# Task directions:
Your task is to transcribe, word for word, the line containing "Task: Focus the Transaction ID input field" and all lines that follow it to the end of the entries. Leave out the pictures.

# Data listing:
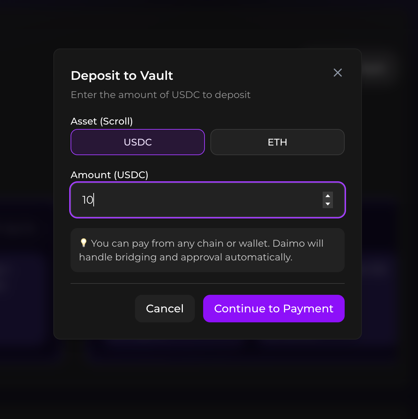Screen dimensions: 418x419
Task: Click "handle bridging and approval automatically" line
Action: click(186, 257)
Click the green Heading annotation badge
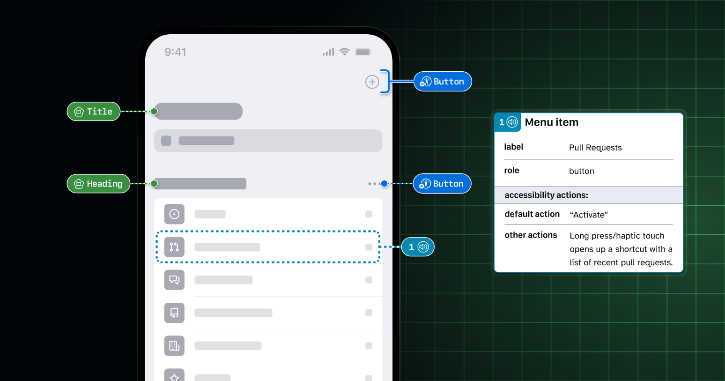Image resolution: width=725 pixels, height=381 pixels. coord(98,184)
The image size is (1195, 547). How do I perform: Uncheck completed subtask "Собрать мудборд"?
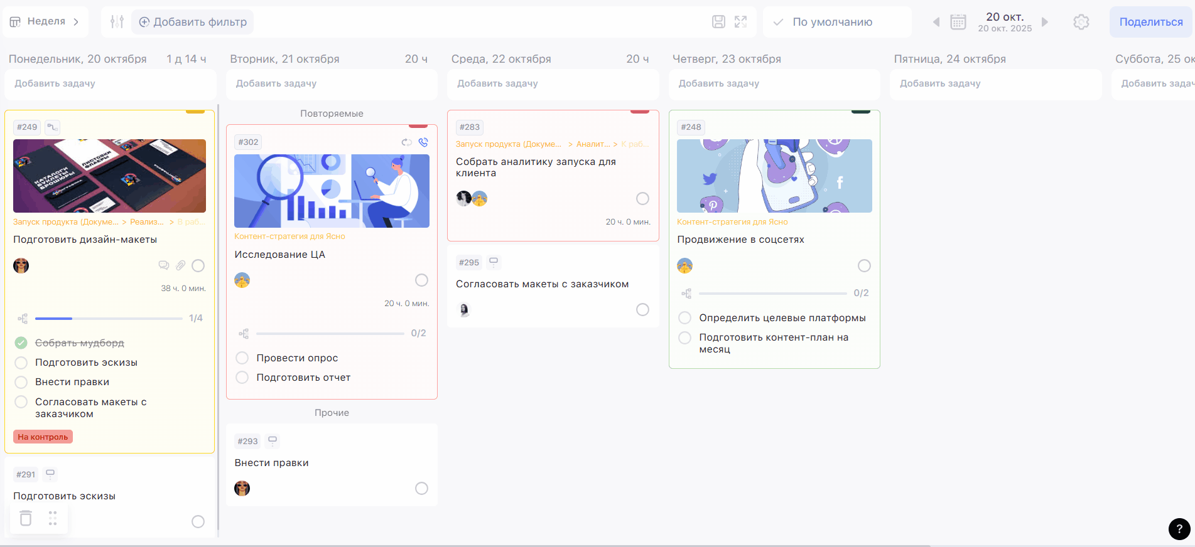click(x=21, y=343)
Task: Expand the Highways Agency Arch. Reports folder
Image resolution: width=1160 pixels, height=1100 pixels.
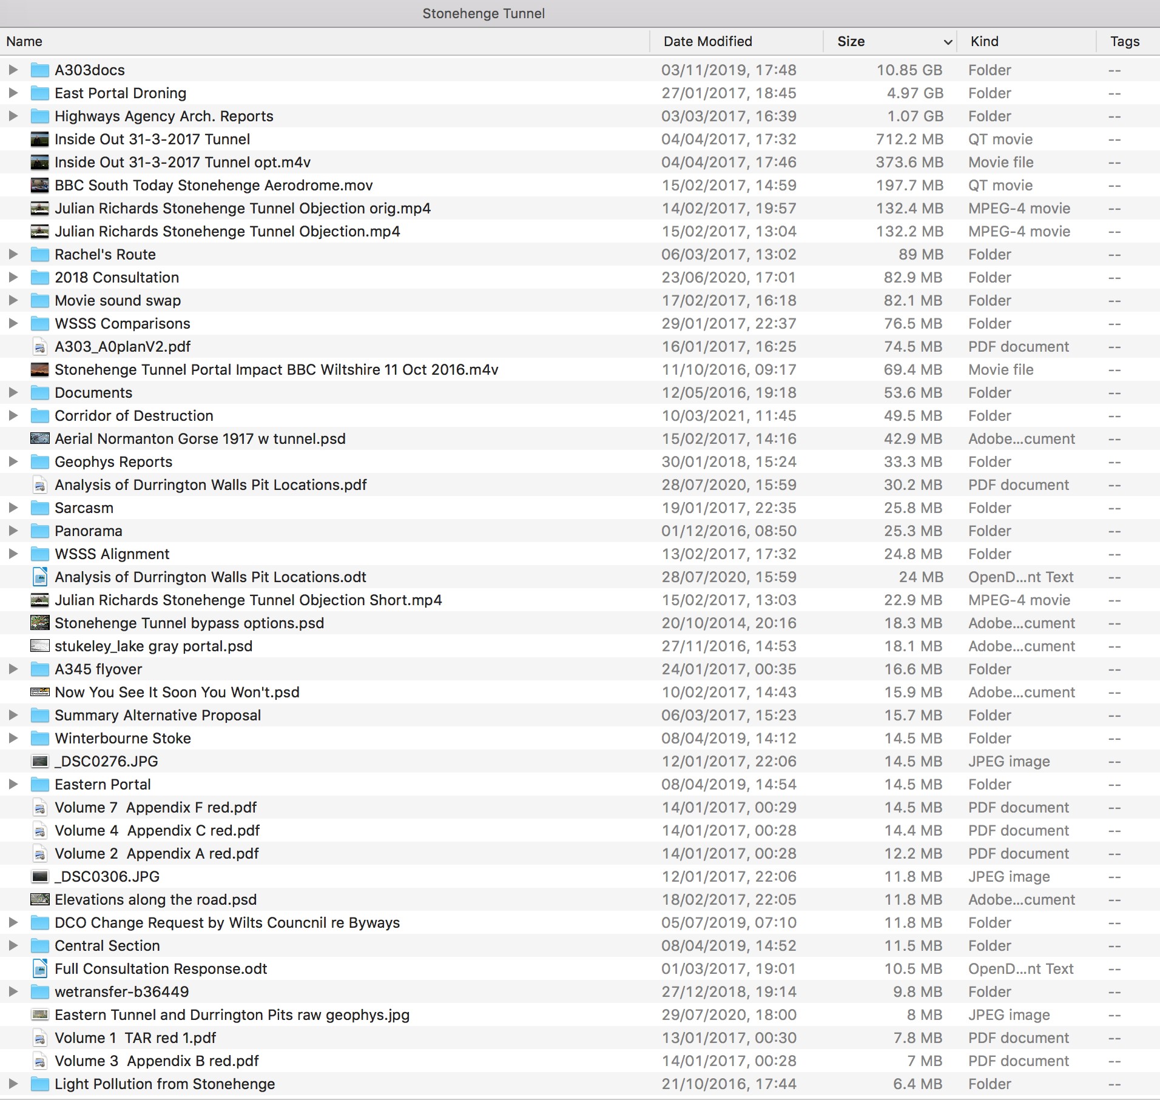Action: point(13,116)
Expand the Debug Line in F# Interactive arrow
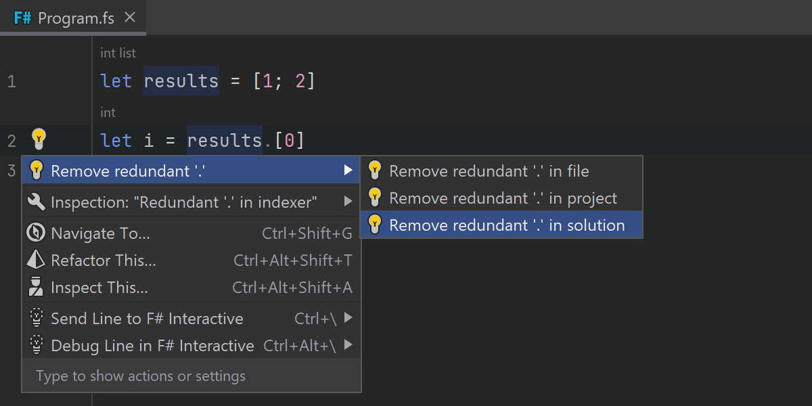Screen dimensions: 812x406 pos(348,345)
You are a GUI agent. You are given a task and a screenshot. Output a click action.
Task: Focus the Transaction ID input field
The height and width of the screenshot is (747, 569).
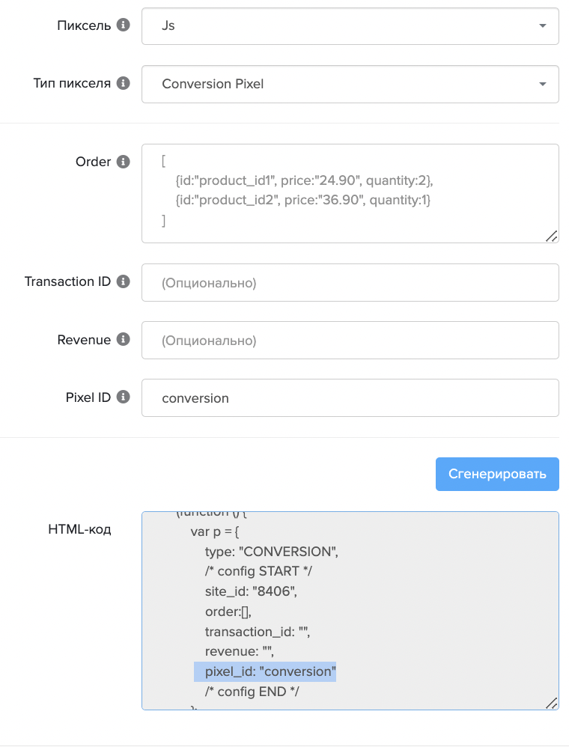pyautogui.click(x=350, y=282)
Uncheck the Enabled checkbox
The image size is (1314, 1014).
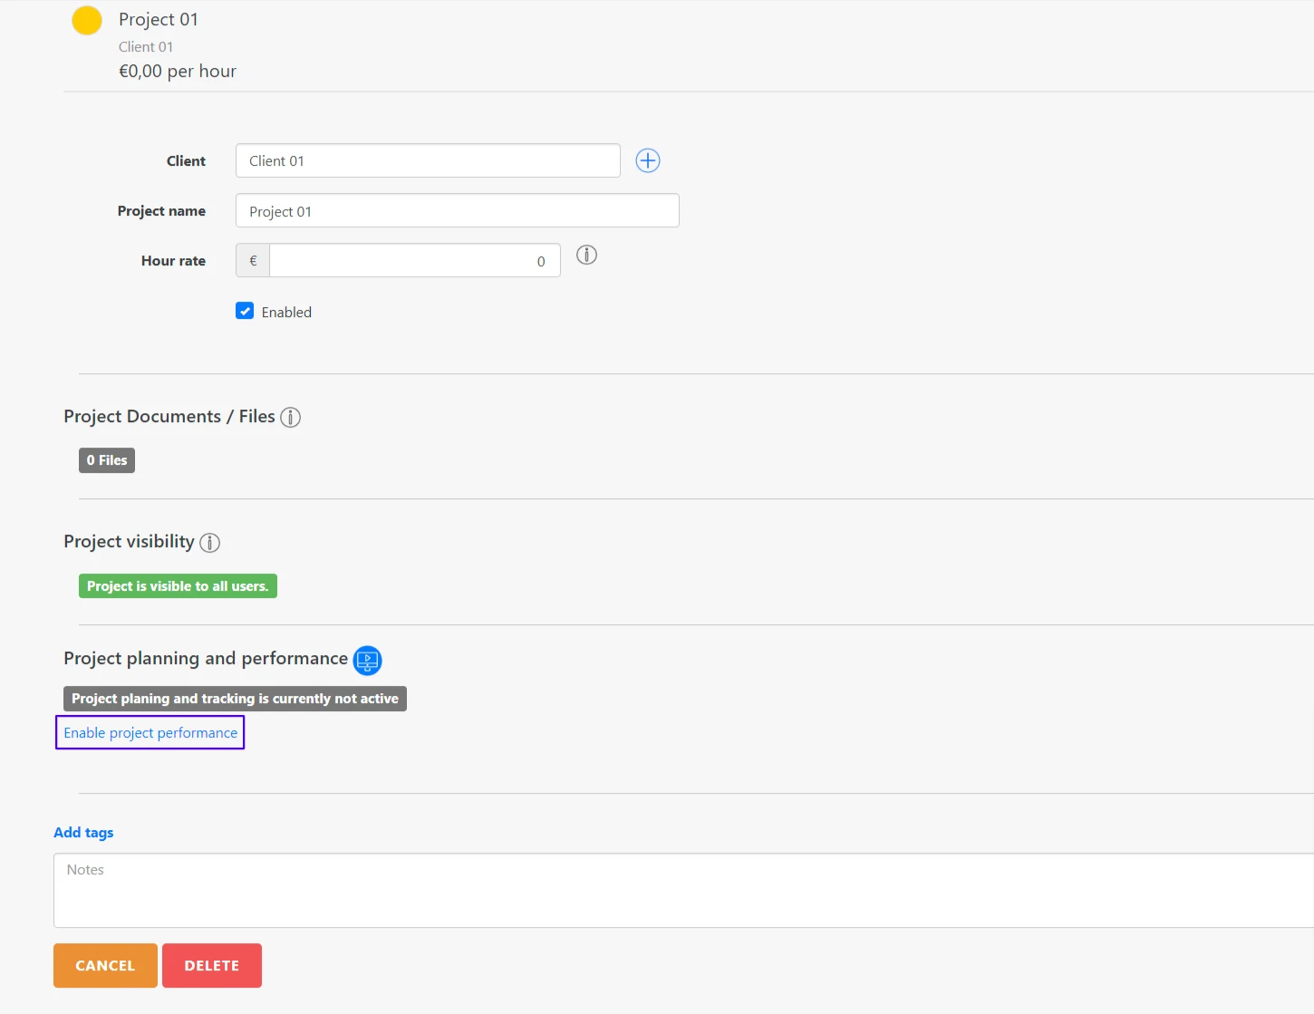245,311
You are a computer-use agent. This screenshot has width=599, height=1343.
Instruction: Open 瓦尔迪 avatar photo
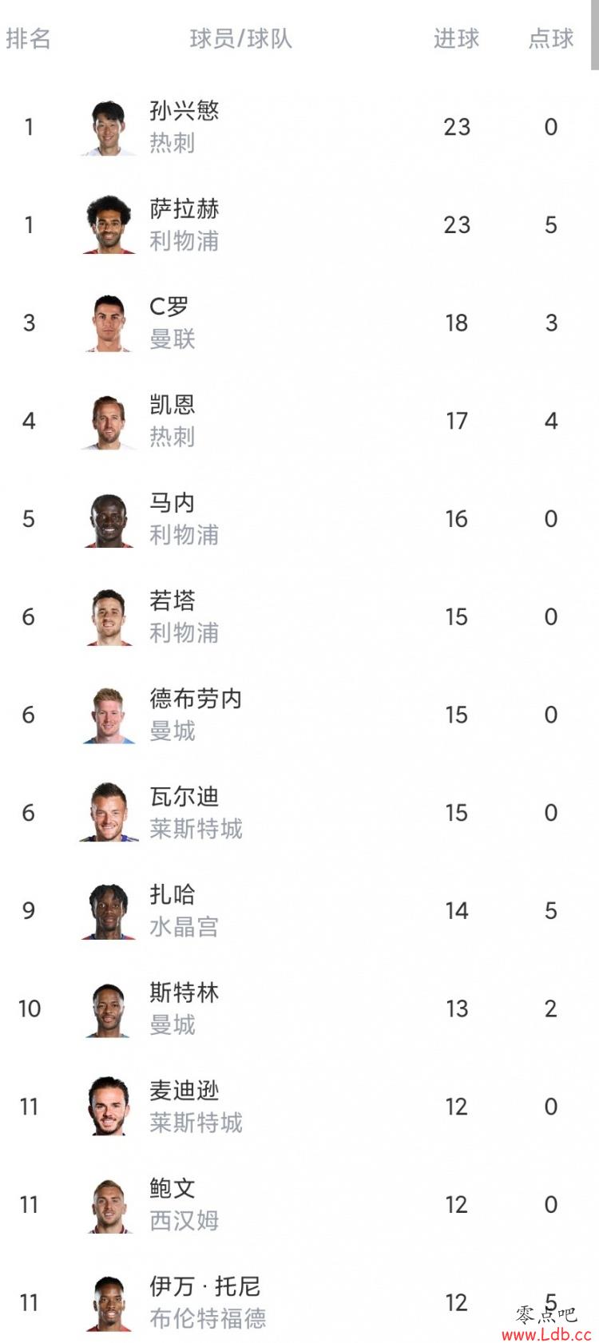pyautogui.click(x=109, y=814)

# Answer to this exercise:
Task: Focus the Transaction ID input field
The height and width of the screenshot is (747, 569).
pyautogui.click(x=350, y=282)
Uncheck the Enabled checkbox
The image size is (1314, 1014).
245,311
You are a computer-use agent. This screenshot has width=599, height=1343.
Instruction: Open 瓦尔迪 avatar photo
pyautogui.click(x=109, y=814)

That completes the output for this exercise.